I contacted two of the UCSF co-authors to respond to these critiques but haven’t yet heard back from them. As soon as I do, I will add their response and post a notice on the blog that I’ve updated this piece. I’d also love to hear from both sides of this debate in the comments below.

Update 6/22: Here’s what Michael McManus, a co-author of the new paper on lincRNAs, said in reply to my queries. The emphases and links are mine…

CZ: Even if all 55,000 transcripts you identified were functional, they would come to a few percent of the human genome. That wouldn’t address the larger question of whether transcriptionally active “junk DNA” isn’t junk.

MM: We agree. There are far more transcripts expressed than those which we have catalogued. Upon observing that nearly the entire genome is transcribed, we chose as a first step to focus only on lincRNAs, but there are many other transcripts we did not focus on in this paper. In fact a study that we reference in our paper looked extremely deeply at very narrow intergenic regions thought to be transcriptionally inactive, but found a dizzying array of complex, regulated transcripts at very low levels in these regions. This clearly shows that what we’ve found is the tip of the iceberg. However, we cannot distinguish between functional and nonfunctional transcripts without performing functional experiments and this is the obvious next frontier for determining how much of this transcriptionally active “junk DNA” is or is not junk.

CZ: Could there be alternative explanations for these sequences?  Could these supposed lincRNA genes actually be pieces of ordinary protein-coding genes, or a false positive from how the experiment is designed.

MM: These are both potential sources of artifactual expression signal and we did work to mitigate both scenarios. We noticed that many currently annotated genes can actually extend outside of their annotated regions when using RNA-seq data to analyze expression levels, so we removed any putative lincRNAs that overlap any of these empirically extended gene structures. After this filtering, we found that the majority of lincRNAs in our catalog are relatively distant (>30 kilobases) to the nearest protein coding gene. We assert that our catalog is by no means perfect but does represent a more refined dataset for investigators to further evaluate. (Emphasis CZ.)
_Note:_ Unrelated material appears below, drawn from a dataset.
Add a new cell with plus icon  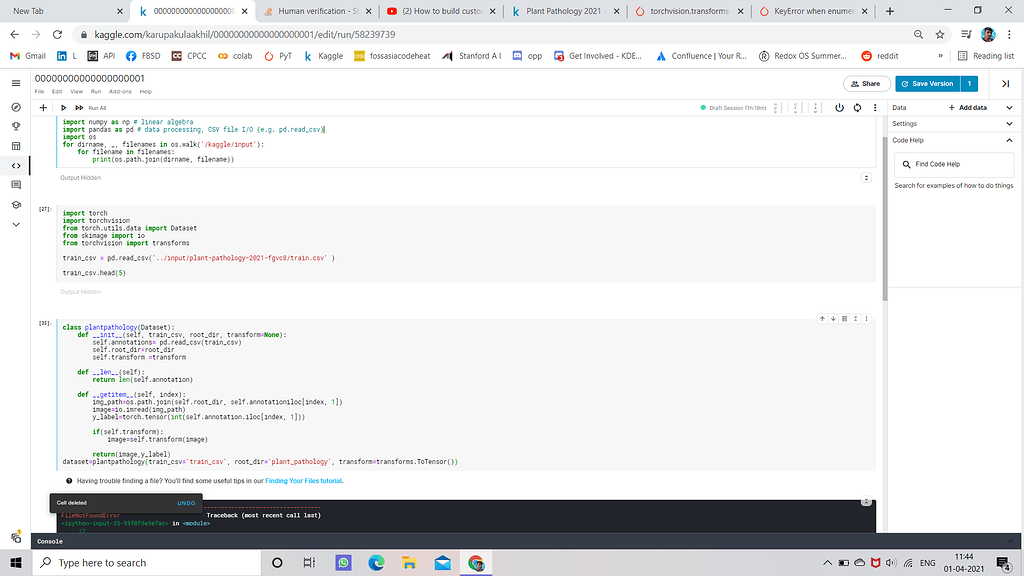[x=43, y=107]
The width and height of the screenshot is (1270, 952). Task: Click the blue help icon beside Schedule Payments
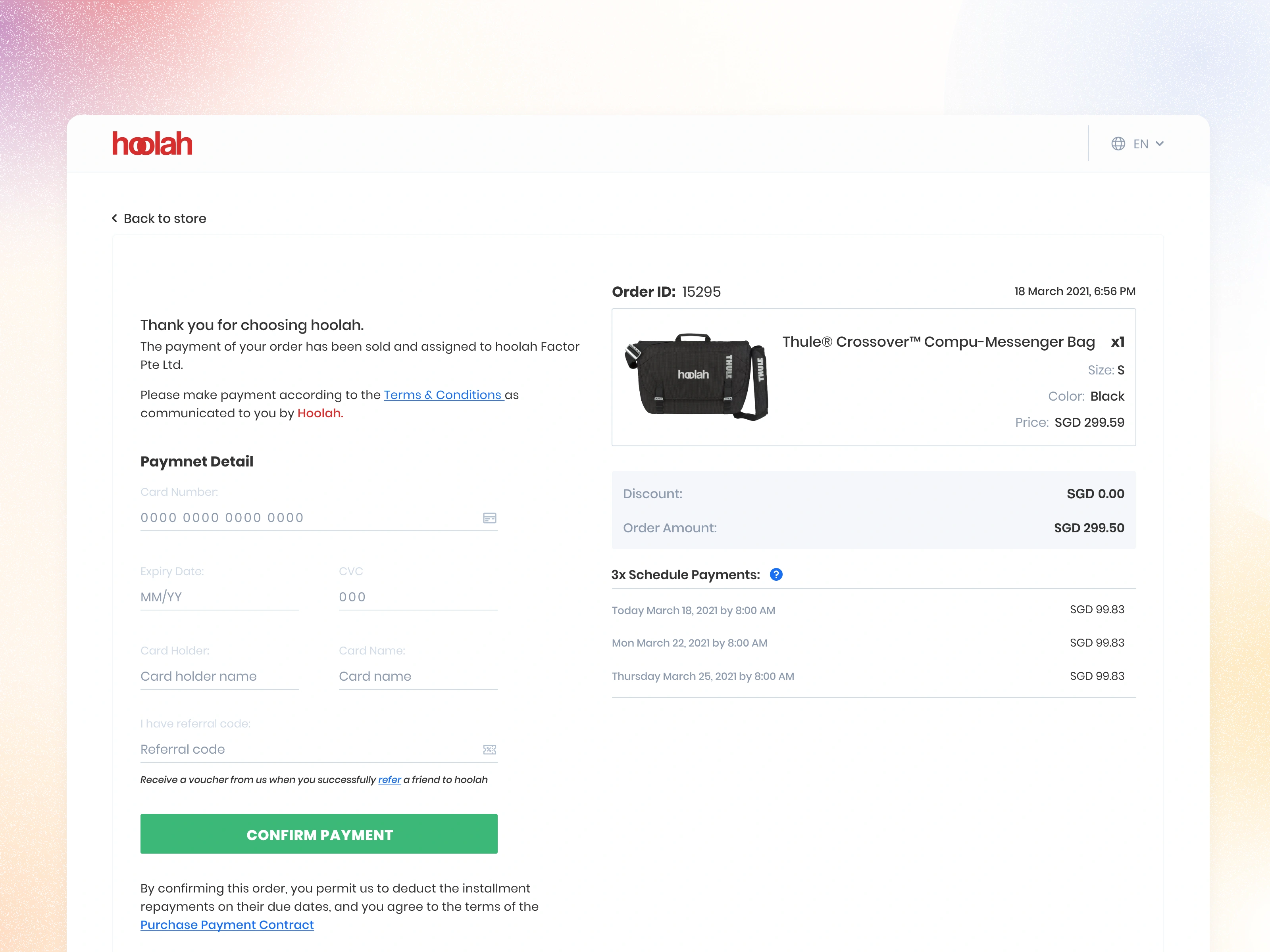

Regarding the second source of artifact, we did take multiple steps to minimize the potential for genomic DNA contamination, and this is described in the Methods section of the paper. Again, it is fair to say that in some rare cases, some of the putative lincRNAs we discovered may be artifacts and additional data is needed (longer reads, deeper sequencing) to achieve even higher confidence in all lincRNAs. For this reason we define the lincRNAs as “putative” in the paper, because they must be manually experimentally validated with great care. This mantra is true even for the large number of existing protein coding genes that have been reported but haven’t been validated.

CZ: Could you test out twenty candidates for lincRNAs to see if they aren’t just noise?

MM: In concept this is true. Manual verification of lincRNAs is an important future direction, and an important pre-requisite for follow-up functional studies. That said, RNA-seq data is becoming a widely accepted approach for studying lowly expressed transcripts as evidenced by large numbers of publications using the technology.

CZ: The commenters thought it unlikely that lincRNAs that are present at just a few copies per cell would be able to have a function. If you use a cutoff of 30 copies per cell, only 950 lincRNAs remain.

MM: We make no broad-sweeping assertions about the functionality of the lincRNAs described in the study. In fact, it is entirely possible that almost none of the lincRNAs we reported are functional. (Emphasis CZ) Moreover, we are hesitant to make strong claims that relate low expression level to functionality, given the reports that low level lincRNA transcripts are functional (examples are HOTTIP, CCND1 ncRNA and others), Therefore an important first step toward identifying which functional lincRNAs is to generate a catalog of all putative lincRNAs for follow-up function based studies.